■ Collected data entries ■
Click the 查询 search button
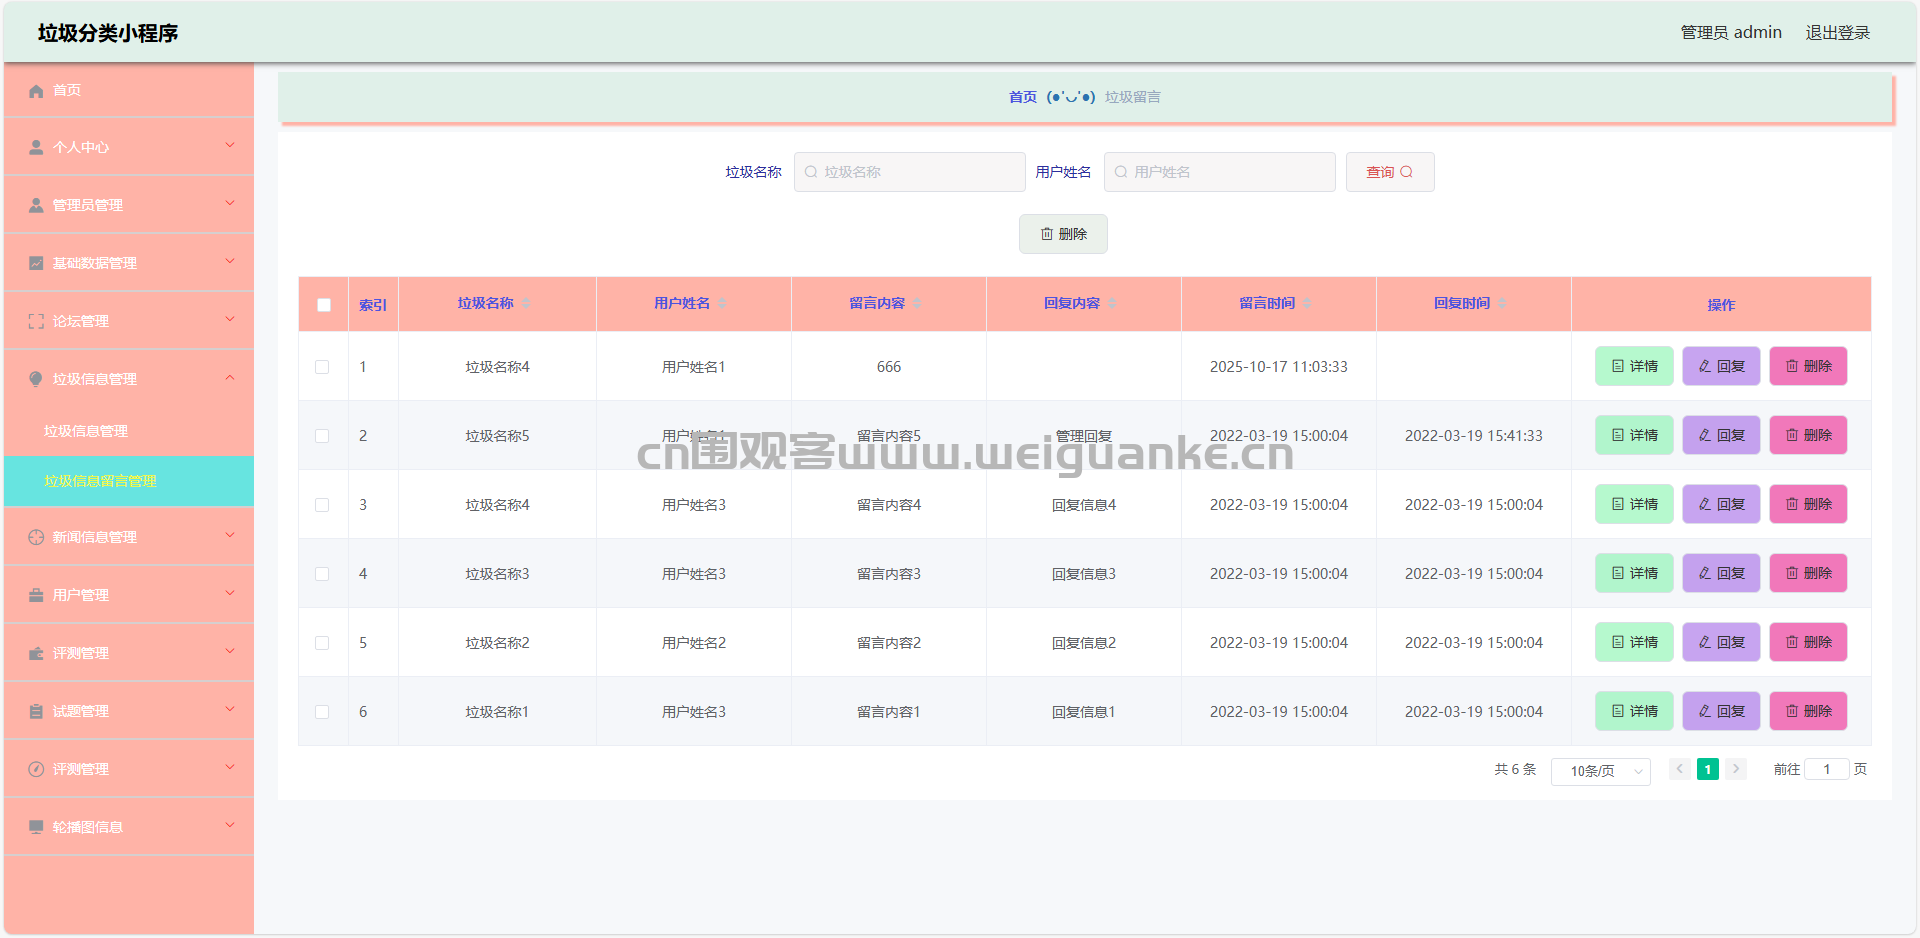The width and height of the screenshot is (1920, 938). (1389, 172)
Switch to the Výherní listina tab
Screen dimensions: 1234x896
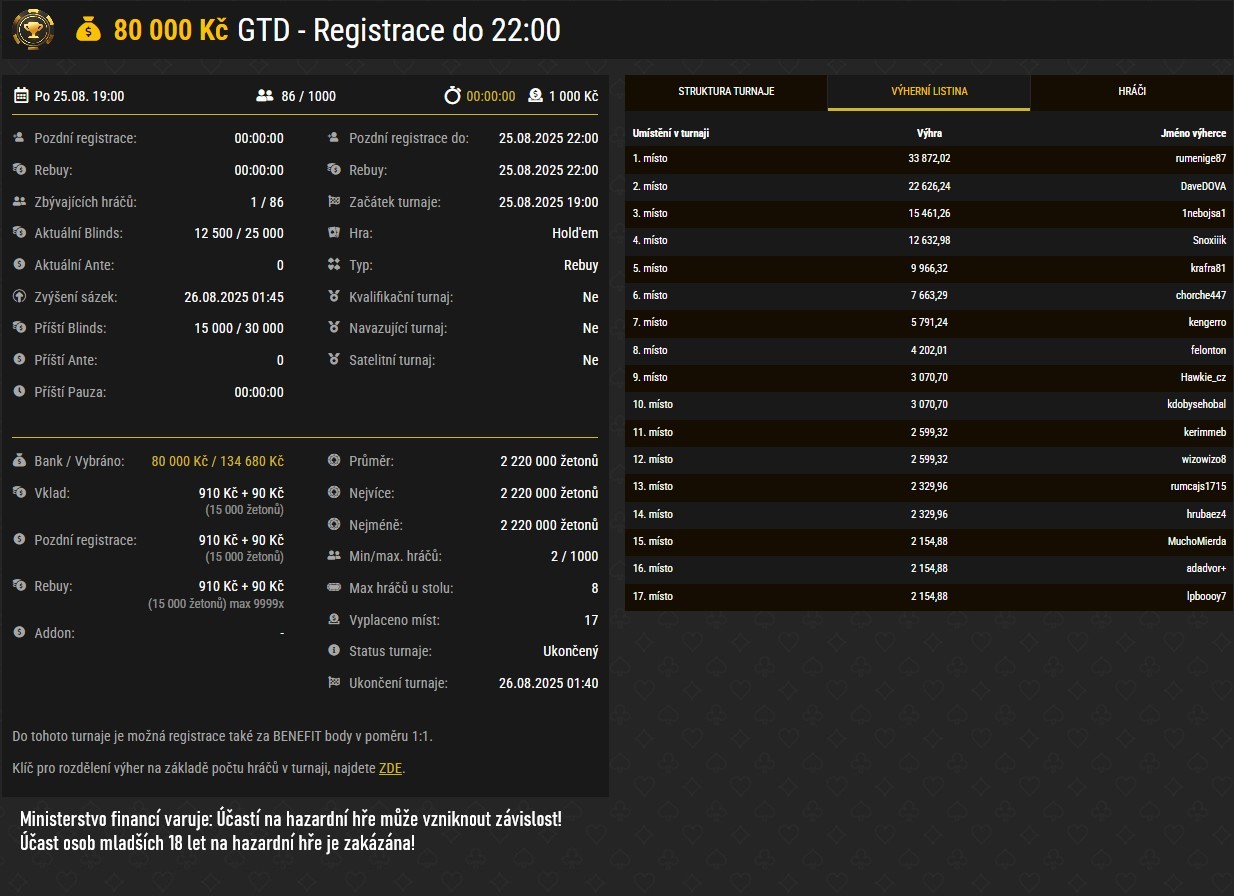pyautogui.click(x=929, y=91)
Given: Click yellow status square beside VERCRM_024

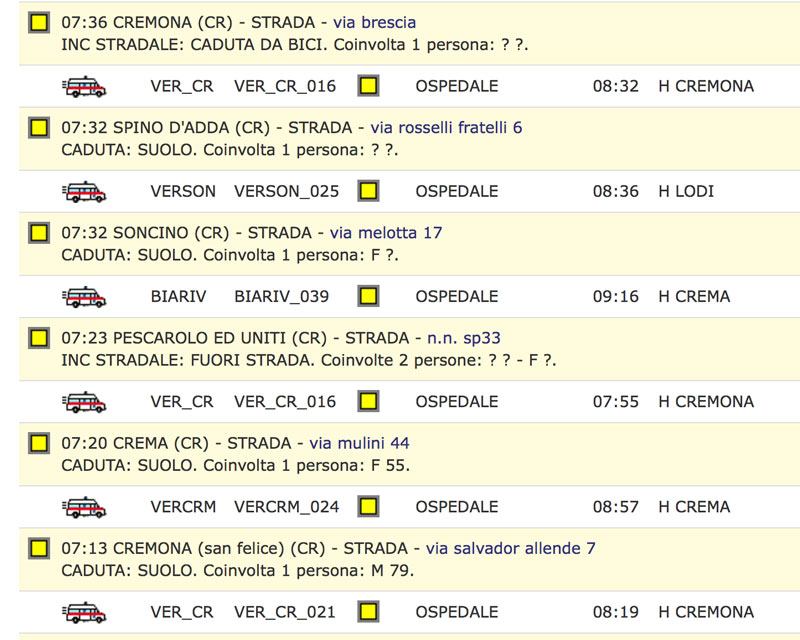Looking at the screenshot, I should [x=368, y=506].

■ Task brief ■
From top to bottom, restate the records above exactly and omit every picture.

■ Task output ■
Click the 查询 search button
The width and height of the screenshot is (1920, 938). (1389, 172)
Switch to the Výherní listina tab
Screen dimensions: 1234x896
pyautogui.click(x=929, y=91)
Given: Click yellow status square beside VERCRM_024

Looking at the screenshot, I should [x=368, y=506].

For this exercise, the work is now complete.